(Bloomberg News) The U.S. jobless rate unexpectedly fell in January to the lowest in three years as payrolls climbed more than forecast, casting doubt on the Federal Reserve's plan to keep interest rates low until late 2014.
The unemployment rate dropped to 8.3 percent, the lowest since February 2009, Labor Department figures showed today in Washington. The 243,000 increase in jobs was the biggest in nine months and exceeded the most optimistic forecast in a Bloomberg News survey. Service industries grew by the most in a year, according to a separate report.
"We've reached an important threshold here," said Chris Rupkey, chief financial economist at Bank of Tokyo-Mitsubishi UFJ Ltd. in New York. "The recovery is for real."
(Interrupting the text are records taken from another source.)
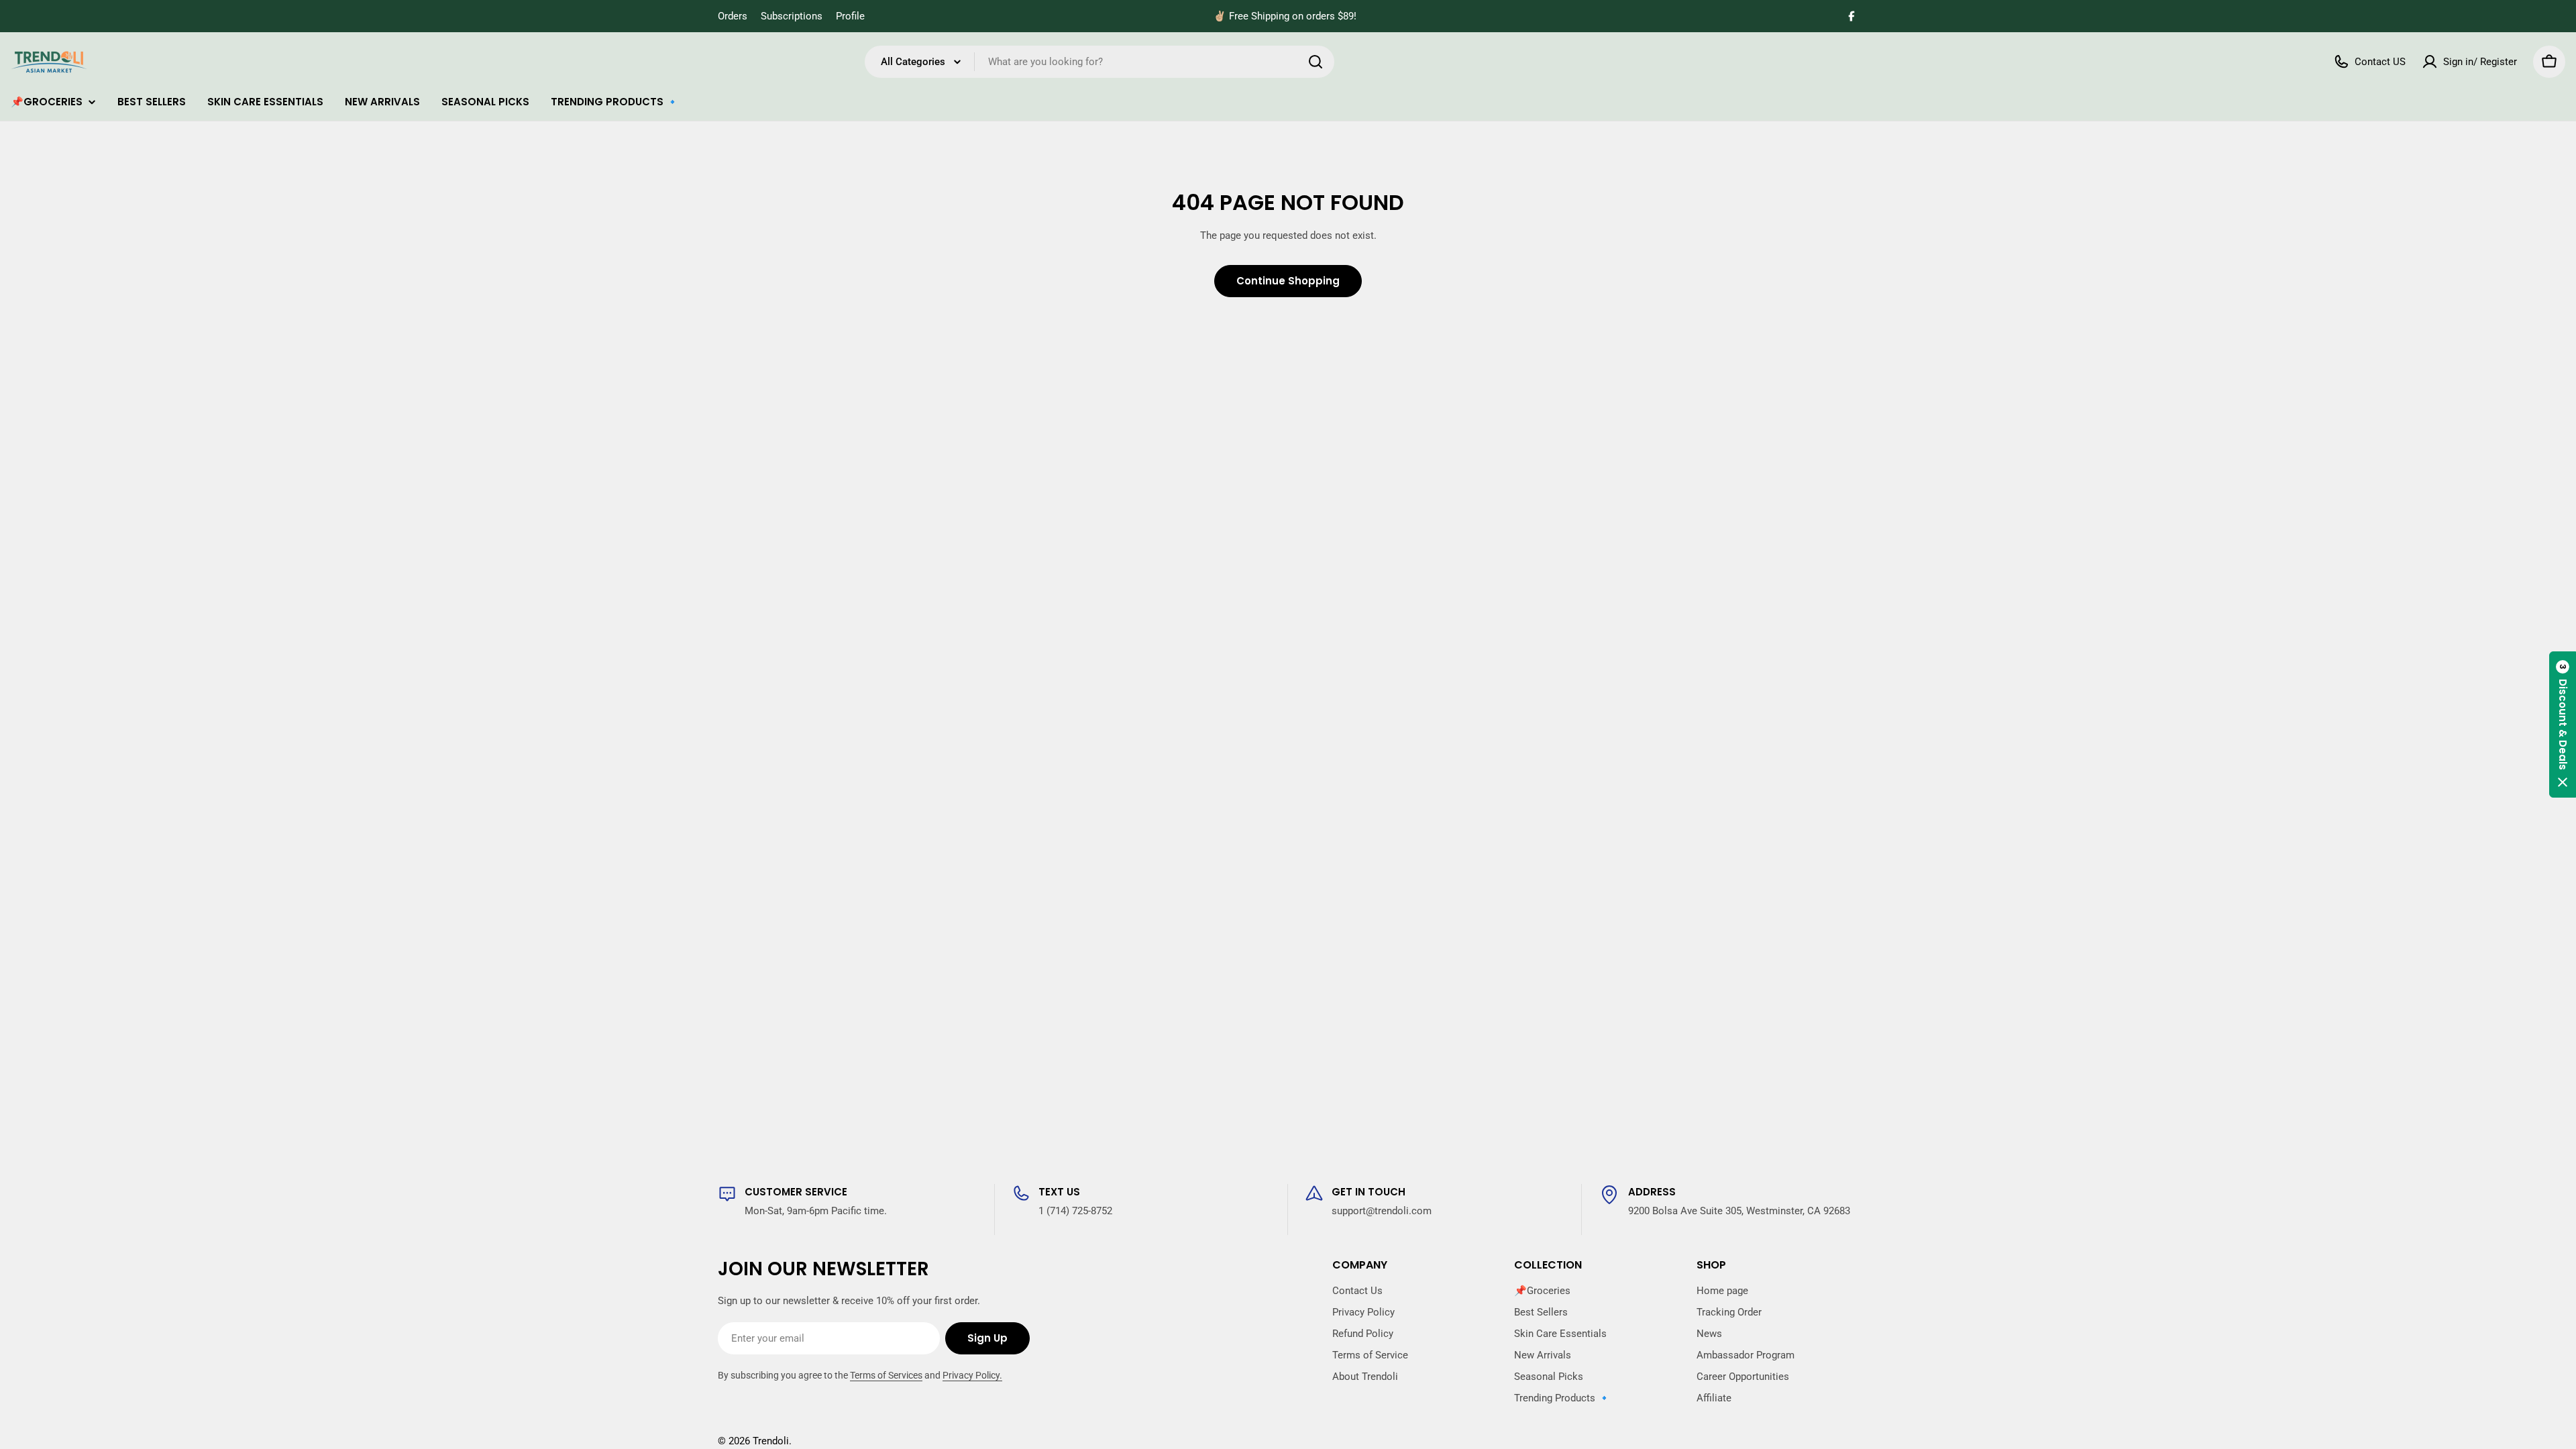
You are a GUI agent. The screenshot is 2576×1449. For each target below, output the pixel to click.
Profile (850, 16)
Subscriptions (791, 16)
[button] (2562, 724)
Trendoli (771, 1441)
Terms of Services (886, 1375)
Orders (732, 16)
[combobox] (1099, 62)
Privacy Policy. (972, 1375)
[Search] (1315, 62)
Stocks and bond yields jumped on optimism the economy will weather the European debt crisis as an improving labor market fuels household spending. The data, which showed gains from factories to retailers, may boost President Barack Obama's re- election bid and come a week after Fed Chairman Ben S. Bernanke said unemployment would be slow to decline.
The Standard & Poor's 500 Index rose 1.4 percent to 1,344.0 at 12:45 p.m. in New York, extending the best start to the year since 1989. The yield on the benchmark 10-year Treasury note climbed to 1.94 percent from 1.82 percent late yesterday.
The median projection in the Bloomberg survey called for payrolls to rise by 140,000. Estimates of the 89 economists ranged from increases of 95,000 to 225,000. Revisions added a total of 60,000 jobs to payrolls in November and December.
"The payroll gains we're seeing in this report are consistent with significant improvement in consumer spending," said Carl Riccadonna, a senior U.S. economist at Deutsche Bank Securities Inc. in New York. "If we hold at these levels, it will change a lot of expectations for economic growth, the labor market recovery, inflation and the Fed's policy response."
Sustained increases of around 200,000 jobs a month are needed to bring the unemployment rate down one percentage point over a year, according to Stephen Stanley, chief economist at Pierpont Securities LLC in Stamford, Connecticut.
Obama used today's report to push lawmakers for an extension of the payroll-tax cut for workers and unemployment benefits.
"The recovery is speeding up," Obama said at a fire station in Arlington, Virginia. "And we've got to do everything in our power to keep it going."